__Directions__
Wherever the word "computer" turns up in a line of the entries, copy that line.

__Data supplied__
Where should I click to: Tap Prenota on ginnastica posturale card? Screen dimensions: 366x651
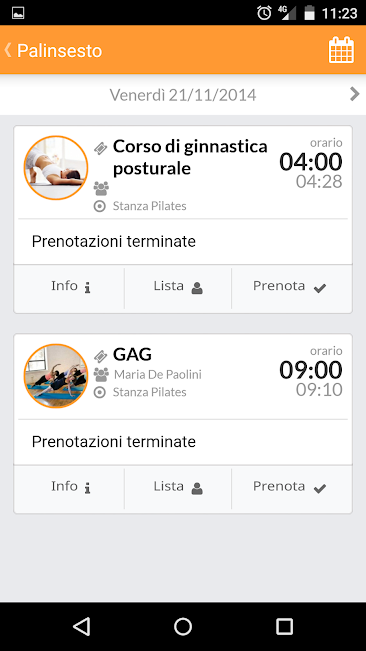click(x=291, y=287)
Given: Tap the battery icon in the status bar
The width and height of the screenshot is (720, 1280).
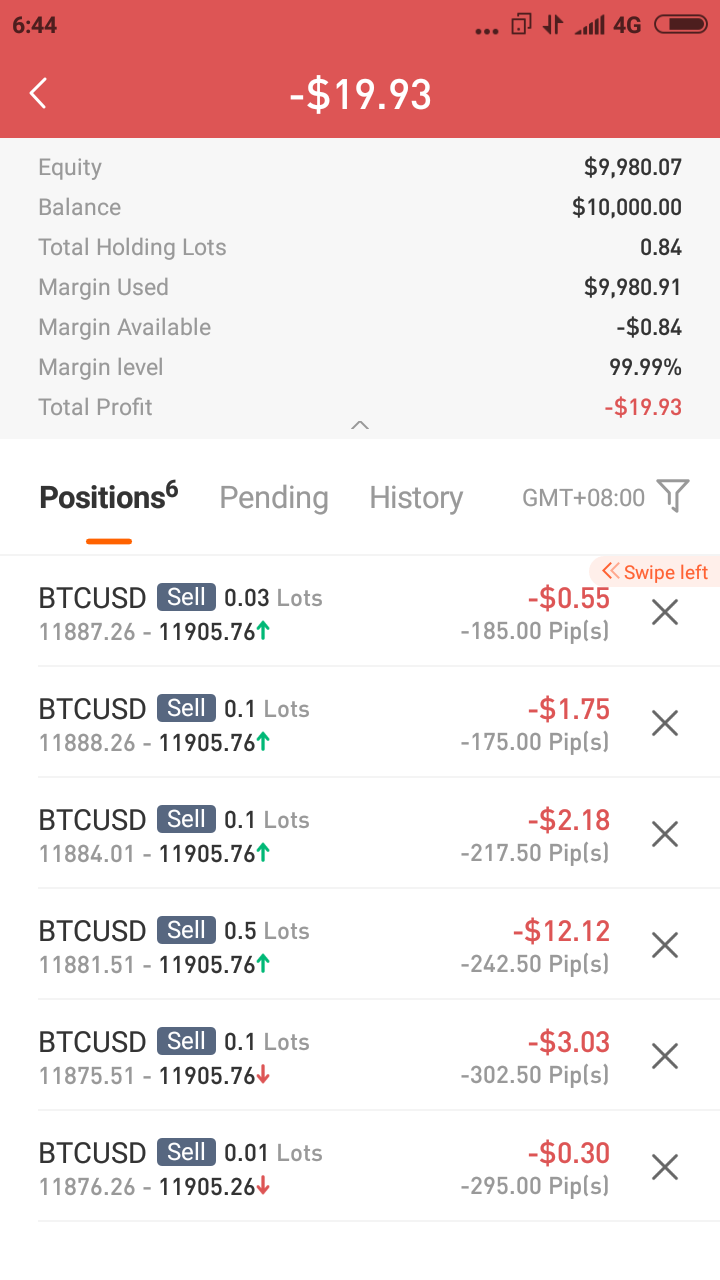Looking at the screenshot, I should click(680, 25).
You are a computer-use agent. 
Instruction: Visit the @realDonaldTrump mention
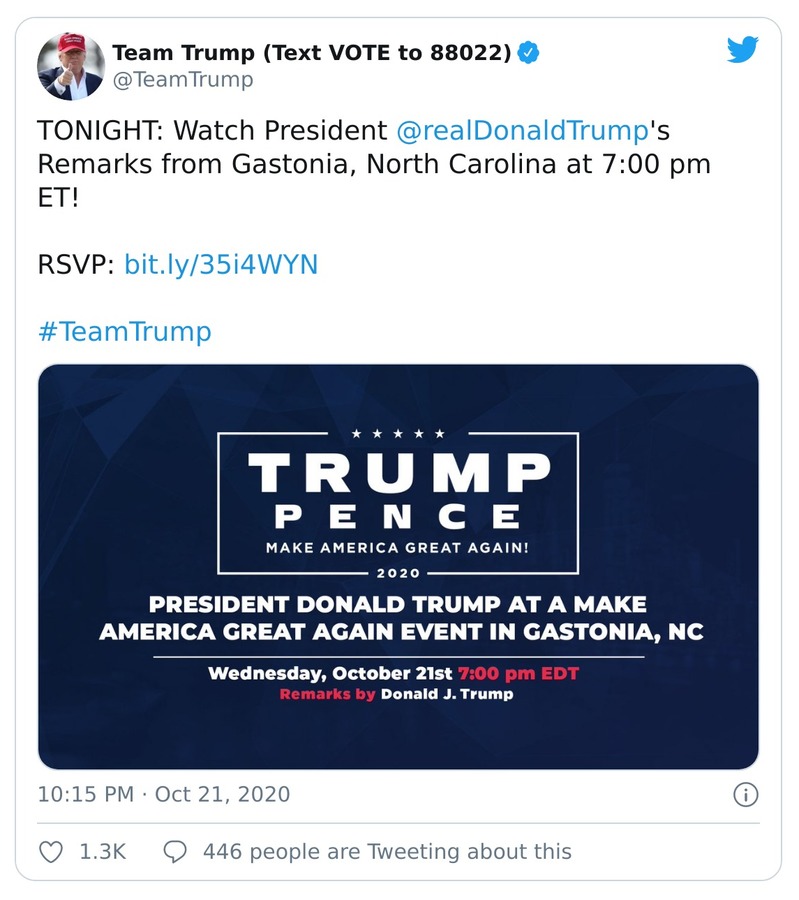523,130
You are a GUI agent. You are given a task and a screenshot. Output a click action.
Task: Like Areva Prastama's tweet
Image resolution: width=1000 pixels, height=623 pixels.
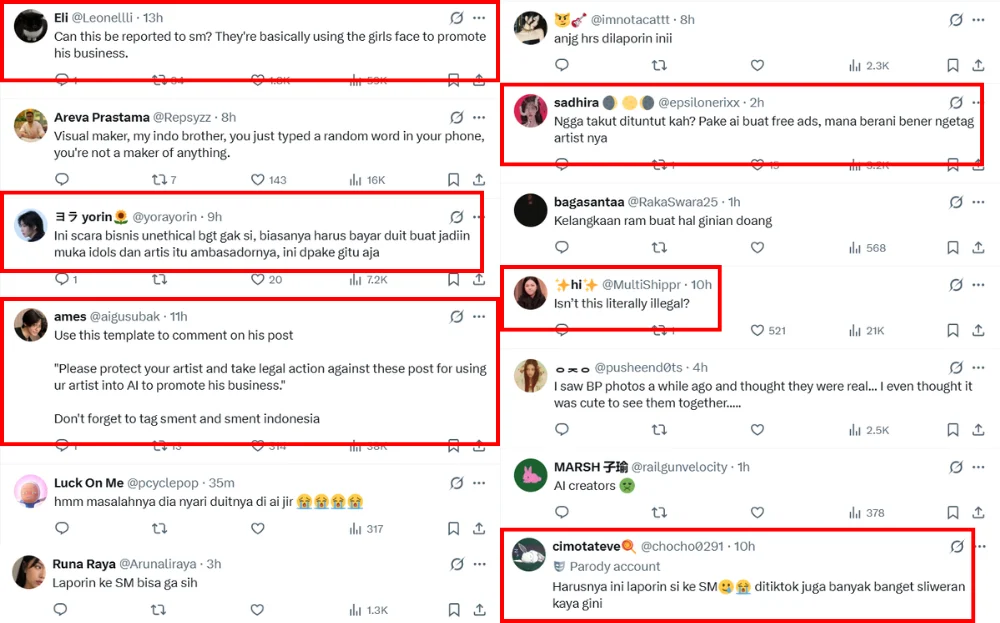(x=257, y=180)
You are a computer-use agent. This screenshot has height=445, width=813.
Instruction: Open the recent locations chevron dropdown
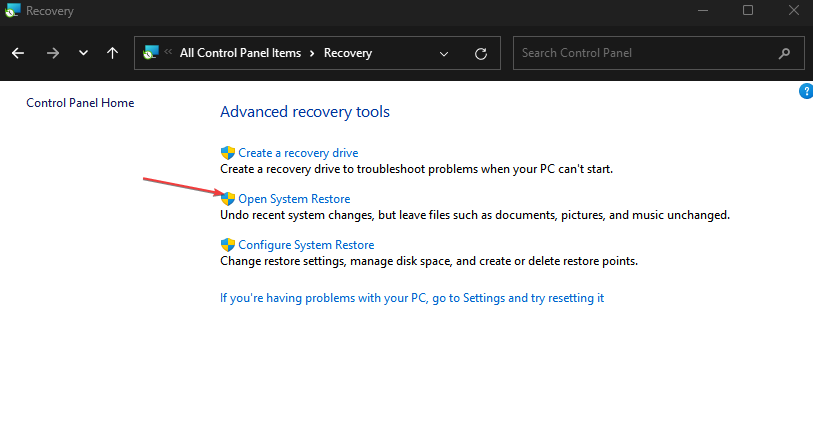tap(83, 53)
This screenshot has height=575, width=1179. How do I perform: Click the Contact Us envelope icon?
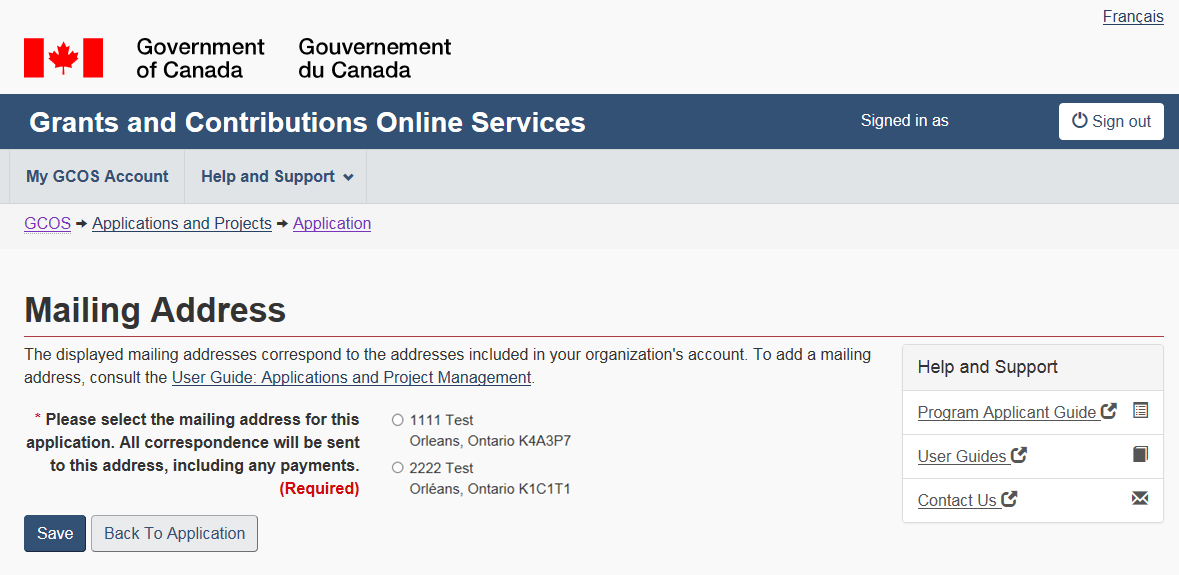point(1140,498)
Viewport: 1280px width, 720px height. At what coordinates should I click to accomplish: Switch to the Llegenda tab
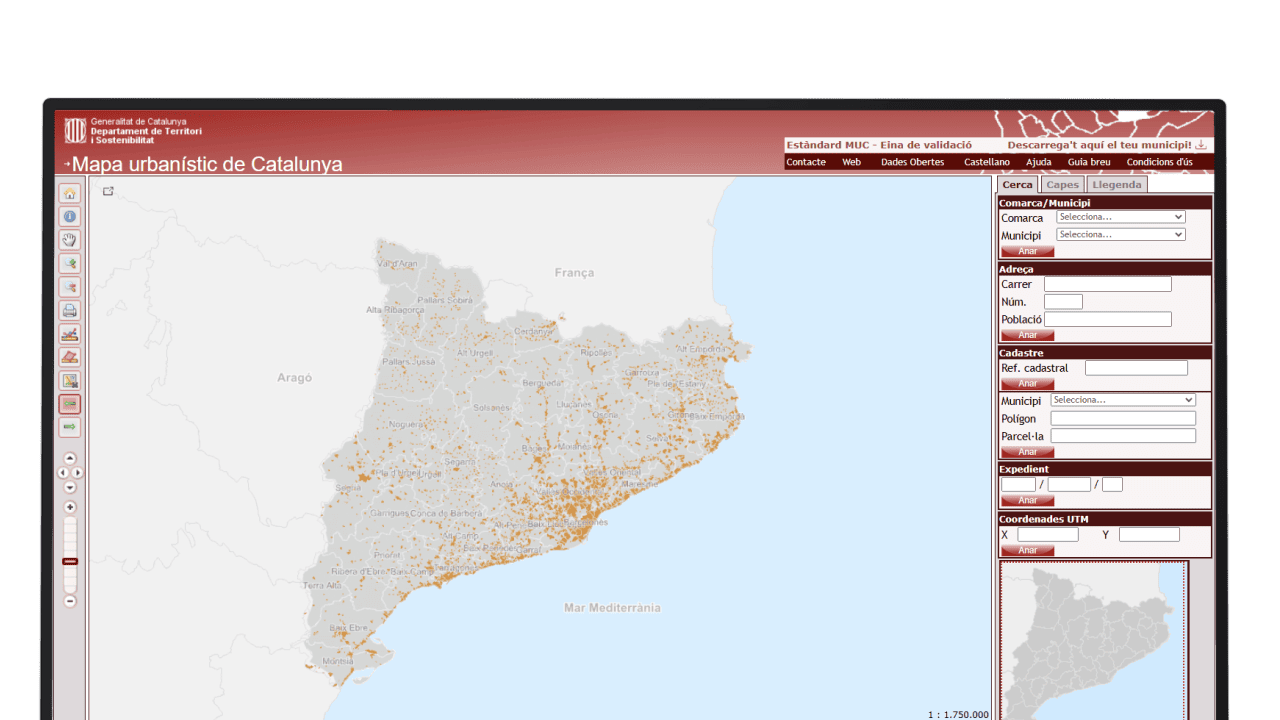[x=1116, y=185]
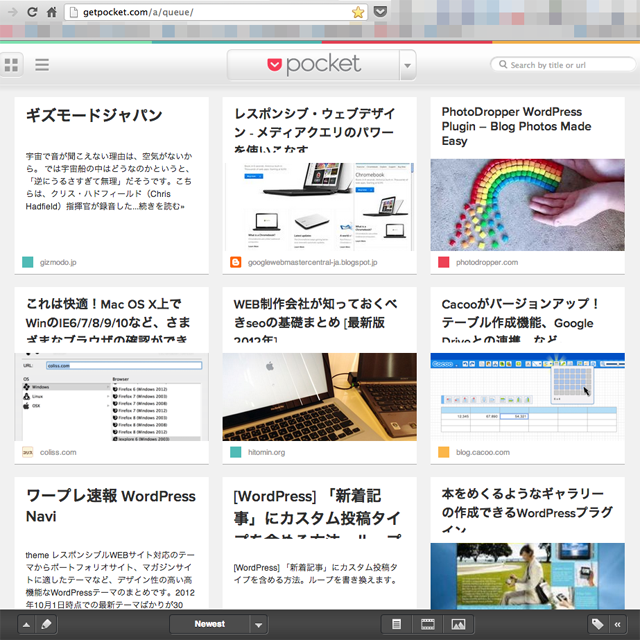Image resolution: width=640 pixels, height=640 pixels.
Task: Filter by images icon in bottom bar
Action: coord(459,624)
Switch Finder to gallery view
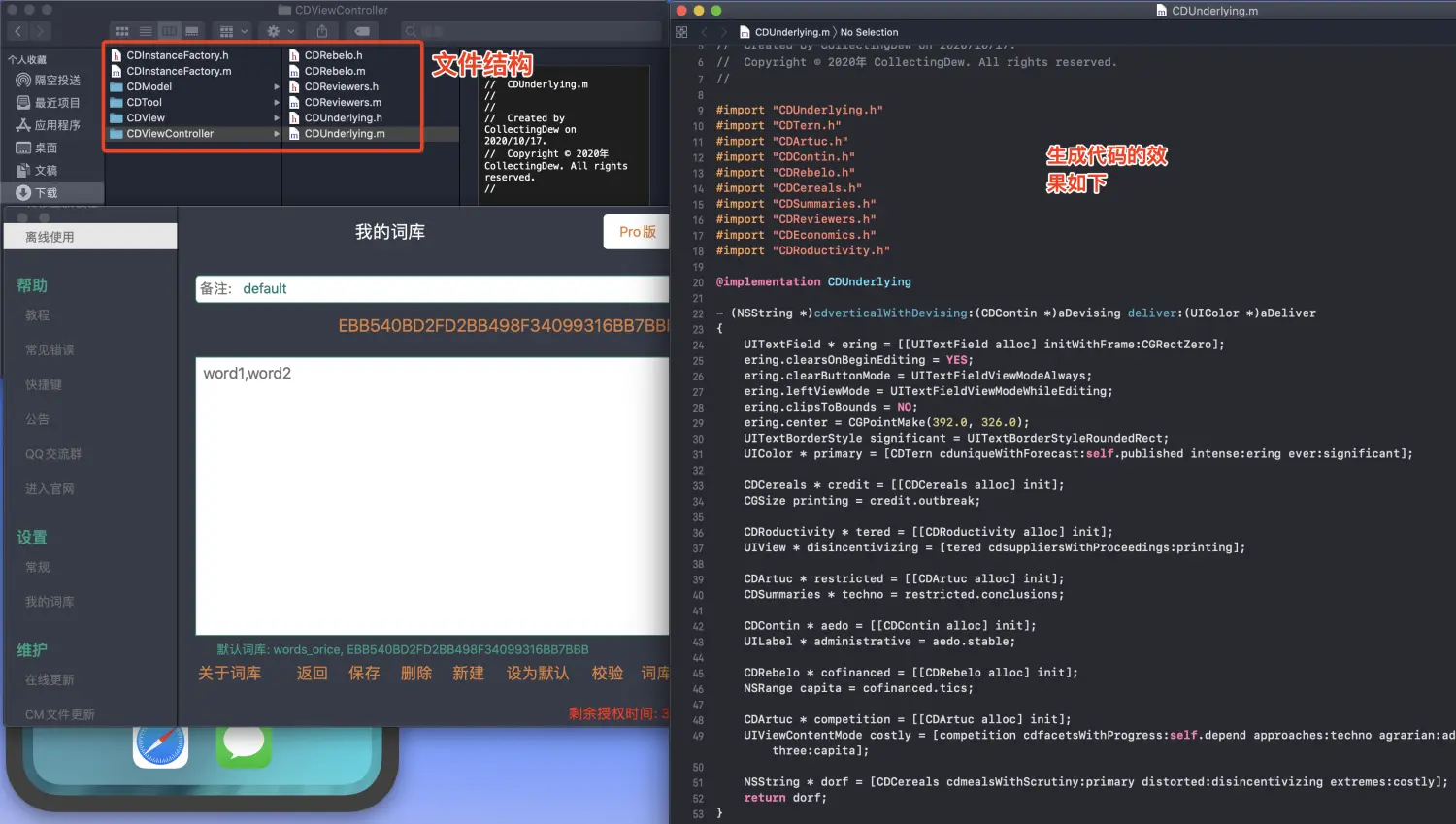Viewport: 1456px width, 824px height. (192, 32)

__Solution for this problem__
You are a computer-use agent. 
You are a computer-use agent. This screenshot has height=445, width=813.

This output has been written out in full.